Music has the power to stir our souls to righteousness. These queer artists have taken up the mantle of the protest singers that came before, and made these songs to go straight through your ears, into your soul, and get your fists raised and your feet marching.
1. “Look the Other Way,” Katie Pruitt
A powerful, mature statement from a wise young writer, this song has not gone unnoticed, drawing a recent cover version from American Aquarium’s BJ Barham. Here’s the original.
2. “Amerikan Dream,” Front Country
Another queer country protest song that followed in the wake of the Black Lives Matter uprising, this banjo-powered, Springsteenesque rocker takes aim at rapacious capitalism, ominously asking what people will do when enough of them are pushed to the brink. (And the breakdown absolutely smokes.)
3. “Black Myself,” Our Native Daughters
Issued under the auspices of Black roots supergroup Our Native Daughters, and written and sung by the mighty Amythyst Kiah, “Black Myself” puts the realities of living in a Black body right in our faces.
4. “No Sound,” Amelia White
We’re proud to have premiered this eloquent song and video from veteran Americana artist White, who finds common cause in the grief surrounding George Floyd’s death at the hands of the police.
5. “Hold Out Your Hand,” Brandi Carlile
The rage is not new. Two years ago – which feels like two decades ago – Brandi Carlile put out the most rousing protest song of her generation. I defy you to remain seated to the end.

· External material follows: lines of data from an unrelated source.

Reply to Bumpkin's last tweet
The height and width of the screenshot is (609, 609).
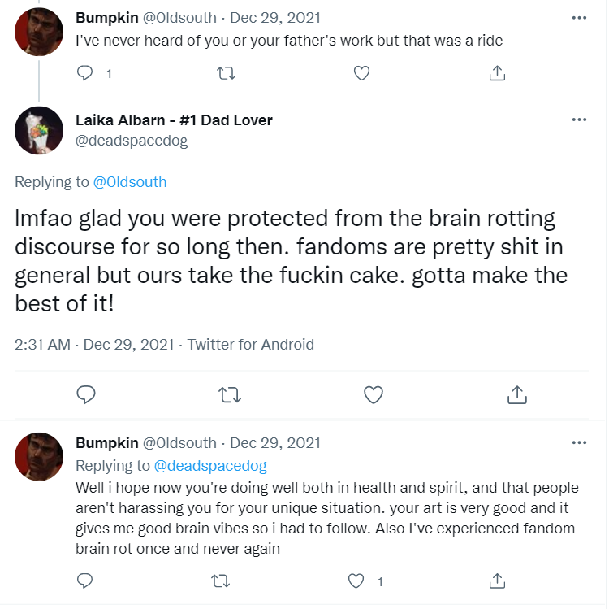(x=85, y=581)
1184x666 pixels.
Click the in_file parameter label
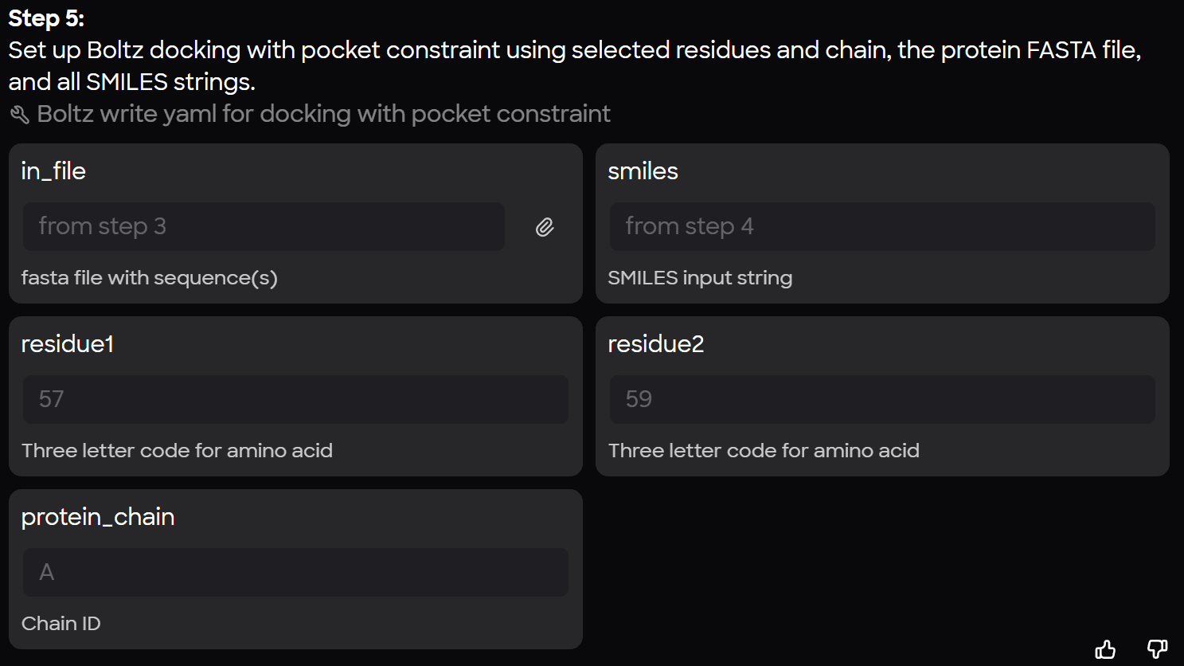point(53,171)
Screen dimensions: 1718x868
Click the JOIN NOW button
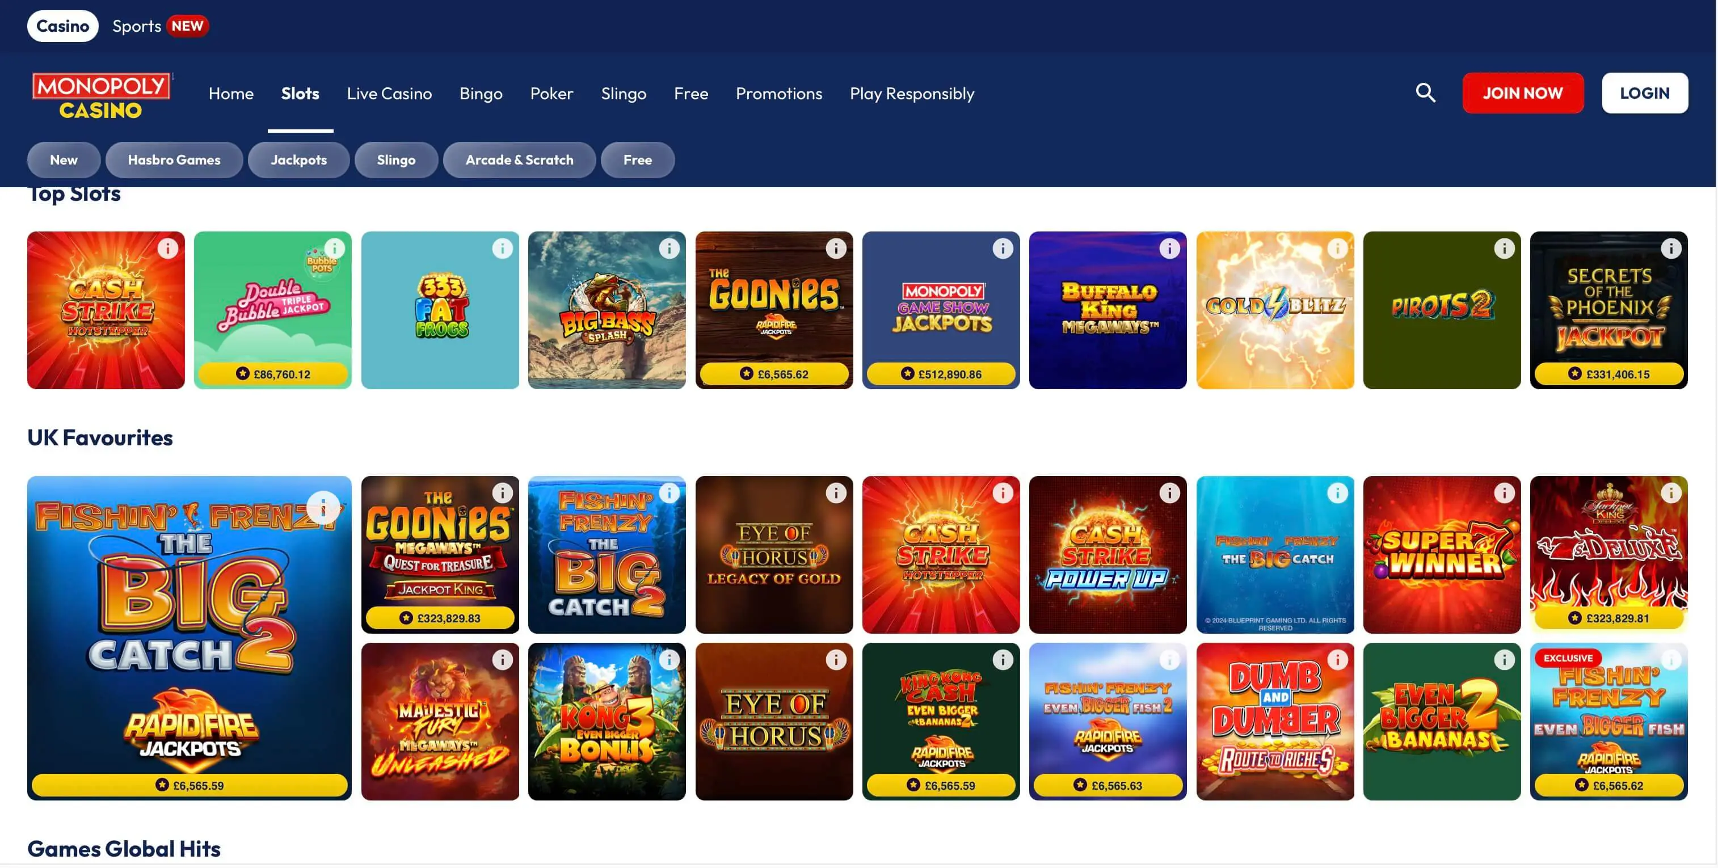click(1523, 93)
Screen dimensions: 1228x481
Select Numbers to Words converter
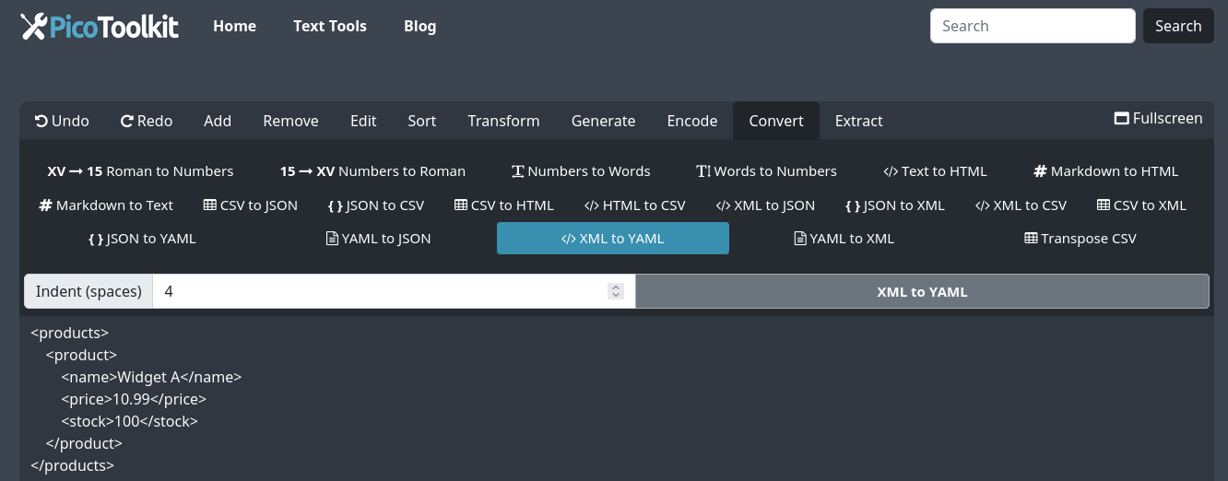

6. “A Plea to the US Government to Fully Fund the Postal Service,” Joe Troop
The Ché Apalache frontman could foresee back in June what we all know now: no good could come of slowing down the mail. So he recorded a fiery plea with an unwieldy name. And it absolutely slams.
7. “Bullet Holes In the Sky,” Mary Gauthier
Gauthier, one of the finest songwriters we’ve got, teamed with Navy veteran Jamie Trent to pen this searing portrait of a war-glorifying society seen through the weary eyes of one who’s experienced the horror of combat firsthand.
8. “You’re So Common,” DeLila Black
DeLila Black has a warning for you: “Make no mistake / Whenever you’re awake / Someone’s trying to take you down / So fight them.” In a voice that starts as a low growl and rises in the chorus to a snarl, the UK-based Black, in no uncertain terms, orders you to wake up, see the demons that are pulling your strings and pushing you around, and cut yourself loose.
9. “Democracy Demands,” Rachel Garlin
Some of the most powerful protests are quiet ones. On the run from California wildfires and crushed by the death of Ruth Bader Ginsburg, Garlin wrote this eloquent rumination on what it takes to keeps democracy alive.
10. “Talkin’ Bout A Revolution,” Tracy Chapman
What’s old is new again: the song is from 1988; the performance is from May. Only Tracy Chapman could sneak “poor people gonna rise up and get their share” – actual, literal revolution – into the Top 40. These lyrics are radical, people. Let ’em stir your soul.